• [Problem]: Your answer should be every line with the word "computer", copied from the data below.

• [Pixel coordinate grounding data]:
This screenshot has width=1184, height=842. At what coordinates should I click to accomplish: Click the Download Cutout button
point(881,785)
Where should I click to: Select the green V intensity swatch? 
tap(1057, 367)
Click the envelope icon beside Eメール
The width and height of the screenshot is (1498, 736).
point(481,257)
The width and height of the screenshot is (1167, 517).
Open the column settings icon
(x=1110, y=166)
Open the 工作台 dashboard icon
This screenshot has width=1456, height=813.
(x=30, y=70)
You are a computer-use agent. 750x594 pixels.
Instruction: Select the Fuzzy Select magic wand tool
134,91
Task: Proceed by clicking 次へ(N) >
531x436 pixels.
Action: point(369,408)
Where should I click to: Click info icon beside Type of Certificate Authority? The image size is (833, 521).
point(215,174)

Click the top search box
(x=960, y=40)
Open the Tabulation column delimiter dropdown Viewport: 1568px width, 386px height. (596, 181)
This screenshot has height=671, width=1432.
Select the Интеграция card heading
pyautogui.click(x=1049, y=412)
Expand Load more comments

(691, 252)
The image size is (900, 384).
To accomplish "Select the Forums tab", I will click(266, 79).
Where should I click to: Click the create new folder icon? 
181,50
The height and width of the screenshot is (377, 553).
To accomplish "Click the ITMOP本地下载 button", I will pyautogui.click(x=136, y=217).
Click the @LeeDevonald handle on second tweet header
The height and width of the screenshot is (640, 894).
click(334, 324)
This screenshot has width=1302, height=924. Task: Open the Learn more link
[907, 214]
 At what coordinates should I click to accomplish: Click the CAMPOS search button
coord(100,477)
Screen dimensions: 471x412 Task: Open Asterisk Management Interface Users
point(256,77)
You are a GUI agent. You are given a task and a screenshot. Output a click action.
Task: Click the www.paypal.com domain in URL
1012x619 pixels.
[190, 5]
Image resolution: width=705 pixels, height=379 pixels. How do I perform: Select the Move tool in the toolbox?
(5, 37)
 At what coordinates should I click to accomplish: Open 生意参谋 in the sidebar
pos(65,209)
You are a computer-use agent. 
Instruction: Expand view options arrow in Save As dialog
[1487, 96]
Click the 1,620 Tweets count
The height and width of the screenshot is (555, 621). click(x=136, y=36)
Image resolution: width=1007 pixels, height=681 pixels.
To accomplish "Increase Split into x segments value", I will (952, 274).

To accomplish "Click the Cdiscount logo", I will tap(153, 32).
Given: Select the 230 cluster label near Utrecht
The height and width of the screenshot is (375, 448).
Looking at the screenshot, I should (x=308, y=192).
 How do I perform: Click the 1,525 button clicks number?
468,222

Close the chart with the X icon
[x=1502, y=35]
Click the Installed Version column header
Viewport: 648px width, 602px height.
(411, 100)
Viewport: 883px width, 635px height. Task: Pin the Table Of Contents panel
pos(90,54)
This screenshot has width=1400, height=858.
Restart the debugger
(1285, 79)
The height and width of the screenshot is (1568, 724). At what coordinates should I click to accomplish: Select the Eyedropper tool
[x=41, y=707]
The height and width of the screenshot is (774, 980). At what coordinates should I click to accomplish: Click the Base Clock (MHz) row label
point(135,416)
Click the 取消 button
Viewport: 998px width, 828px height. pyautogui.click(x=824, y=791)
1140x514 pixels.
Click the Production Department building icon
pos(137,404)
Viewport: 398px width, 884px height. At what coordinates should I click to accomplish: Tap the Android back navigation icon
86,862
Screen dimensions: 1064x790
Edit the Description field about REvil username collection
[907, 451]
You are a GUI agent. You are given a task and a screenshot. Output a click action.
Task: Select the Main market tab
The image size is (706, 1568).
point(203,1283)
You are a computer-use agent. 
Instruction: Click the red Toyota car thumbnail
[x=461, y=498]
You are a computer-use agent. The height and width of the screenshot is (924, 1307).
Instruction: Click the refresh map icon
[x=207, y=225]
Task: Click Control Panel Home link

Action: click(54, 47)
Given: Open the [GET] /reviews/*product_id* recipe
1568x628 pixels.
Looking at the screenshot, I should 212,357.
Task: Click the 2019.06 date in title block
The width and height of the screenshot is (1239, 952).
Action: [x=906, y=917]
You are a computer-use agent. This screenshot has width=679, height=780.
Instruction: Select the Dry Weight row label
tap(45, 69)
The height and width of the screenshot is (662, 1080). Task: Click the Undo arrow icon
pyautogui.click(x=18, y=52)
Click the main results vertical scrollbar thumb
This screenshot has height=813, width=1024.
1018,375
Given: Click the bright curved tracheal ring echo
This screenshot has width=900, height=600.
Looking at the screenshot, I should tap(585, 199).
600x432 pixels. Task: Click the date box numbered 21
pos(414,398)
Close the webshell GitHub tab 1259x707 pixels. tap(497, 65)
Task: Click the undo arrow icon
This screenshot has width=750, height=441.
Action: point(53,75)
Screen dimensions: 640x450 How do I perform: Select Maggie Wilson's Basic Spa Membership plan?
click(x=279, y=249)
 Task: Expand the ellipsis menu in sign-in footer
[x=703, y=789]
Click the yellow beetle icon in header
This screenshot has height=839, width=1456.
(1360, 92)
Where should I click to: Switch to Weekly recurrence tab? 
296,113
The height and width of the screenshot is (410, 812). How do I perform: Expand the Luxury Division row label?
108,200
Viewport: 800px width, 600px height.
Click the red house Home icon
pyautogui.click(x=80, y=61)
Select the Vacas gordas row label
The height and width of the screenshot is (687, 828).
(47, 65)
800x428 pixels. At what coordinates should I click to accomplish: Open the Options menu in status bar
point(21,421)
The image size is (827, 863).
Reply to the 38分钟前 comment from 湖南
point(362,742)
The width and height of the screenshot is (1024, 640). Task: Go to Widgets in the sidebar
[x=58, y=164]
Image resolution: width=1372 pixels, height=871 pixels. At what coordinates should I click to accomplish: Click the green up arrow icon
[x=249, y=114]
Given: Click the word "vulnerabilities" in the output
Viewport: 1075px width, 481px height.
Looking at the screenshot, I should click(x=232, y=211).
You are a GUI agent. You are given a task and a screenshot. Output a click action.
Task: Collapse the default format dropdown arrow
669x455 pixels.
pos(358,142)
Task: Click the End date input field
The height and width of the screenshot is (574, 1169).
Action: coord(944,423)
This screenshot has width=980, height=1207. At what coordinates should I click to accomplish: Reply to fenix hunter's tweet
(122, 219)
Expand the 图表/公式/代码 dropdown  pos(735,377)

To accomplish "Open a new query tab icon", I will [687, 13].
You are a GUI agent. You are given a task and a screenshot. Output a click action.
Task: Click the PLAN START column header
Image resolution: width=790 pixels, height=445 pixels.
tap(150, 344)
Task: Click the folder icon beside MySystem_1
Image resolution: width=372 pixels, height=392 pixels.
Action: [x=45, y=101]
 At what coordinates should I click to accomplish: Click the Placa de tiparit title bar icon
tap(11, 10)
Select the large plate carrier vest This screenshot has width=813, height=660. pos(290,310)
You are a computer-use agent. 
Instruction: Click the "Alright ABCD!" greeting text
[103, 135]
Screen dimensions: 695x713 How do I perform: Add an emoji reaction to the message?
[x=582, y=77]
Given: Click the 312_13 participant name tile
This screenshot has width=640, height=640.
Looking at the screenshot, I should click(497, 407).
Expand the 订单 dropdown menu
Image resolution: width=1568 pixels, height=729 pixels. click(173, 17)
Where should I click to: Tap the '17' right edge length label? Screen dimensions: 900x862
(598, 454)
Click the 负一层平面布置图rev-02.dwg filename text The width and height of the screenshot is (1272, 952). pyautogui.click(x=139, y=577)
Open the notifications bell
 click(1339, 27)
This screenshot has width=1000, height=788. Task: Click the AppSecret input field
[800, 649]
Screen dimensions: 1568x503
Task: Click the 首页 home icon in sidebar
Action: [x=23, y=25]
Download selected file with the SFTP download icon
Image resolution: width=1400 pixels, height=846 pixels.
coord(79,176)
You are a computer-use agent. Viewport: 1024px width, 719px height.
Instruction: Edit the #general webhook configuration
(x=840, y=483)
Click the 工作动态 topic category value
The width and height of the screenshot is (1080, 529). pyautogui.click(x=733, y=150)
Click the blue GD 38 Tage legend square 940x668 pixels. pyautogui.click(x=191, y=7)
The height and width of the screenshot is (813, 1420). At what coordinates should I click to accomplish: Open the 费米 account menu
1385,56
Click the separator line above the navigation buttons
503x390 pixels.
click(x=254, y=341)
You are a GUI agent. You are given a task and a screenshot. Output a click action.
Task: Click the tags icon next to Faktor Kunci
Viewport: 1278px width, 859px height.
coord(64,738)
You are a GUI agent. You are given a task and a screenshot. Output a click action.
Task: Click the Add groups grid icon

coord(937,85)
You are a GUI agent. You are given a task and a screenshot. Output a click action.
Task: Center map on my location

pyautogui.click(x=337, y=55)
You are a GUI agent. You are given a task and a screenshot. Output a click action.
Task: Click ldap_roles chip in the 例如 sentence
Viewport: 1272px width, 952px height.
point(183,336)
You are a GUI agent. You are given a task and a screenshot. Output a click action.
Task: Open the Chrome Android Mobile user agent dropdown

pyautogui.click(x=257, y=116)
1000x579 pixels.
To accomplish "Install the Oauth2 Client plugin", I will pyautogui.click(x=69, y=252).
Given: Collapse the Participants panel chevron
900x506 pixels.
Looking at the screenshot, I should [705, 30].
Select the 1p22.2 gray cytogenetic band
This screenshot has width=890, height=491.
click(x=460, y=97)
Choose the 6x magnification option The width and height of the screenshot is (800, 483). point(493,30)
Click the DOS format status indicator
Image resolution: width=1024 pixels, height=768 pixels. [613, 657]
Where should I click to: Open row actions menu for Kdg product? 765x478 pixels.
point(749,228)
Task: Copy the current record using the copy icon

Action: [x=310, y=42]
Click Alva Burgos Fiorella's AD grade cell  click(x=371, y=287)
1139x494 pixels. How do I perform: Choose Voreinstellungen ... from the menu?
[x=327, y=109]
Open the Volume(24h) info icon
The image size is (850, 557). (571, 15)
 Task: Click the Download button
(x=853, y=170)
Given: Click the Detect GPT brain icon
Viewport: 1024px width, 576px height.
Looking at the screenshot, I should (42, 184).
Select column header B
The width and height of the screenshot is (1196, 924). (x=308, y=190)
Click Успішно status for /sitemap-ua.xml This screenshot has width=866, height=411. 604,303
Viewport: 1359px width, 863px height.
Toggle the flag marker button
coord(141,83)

• [Solution for this exercise]:
You are a computer-use agent. 750x594 pixels.
You are a computer-use agent. 
You are a computer-use agent. 
You are a computer-use agent. The height and width of the screenshot is (924, 1307).
You are a computer-use agent. This screenshot has width=679, height=780.
You are a computer-use agent. 
You are a computer-use agent. Viewport: 1024px width, 719px height.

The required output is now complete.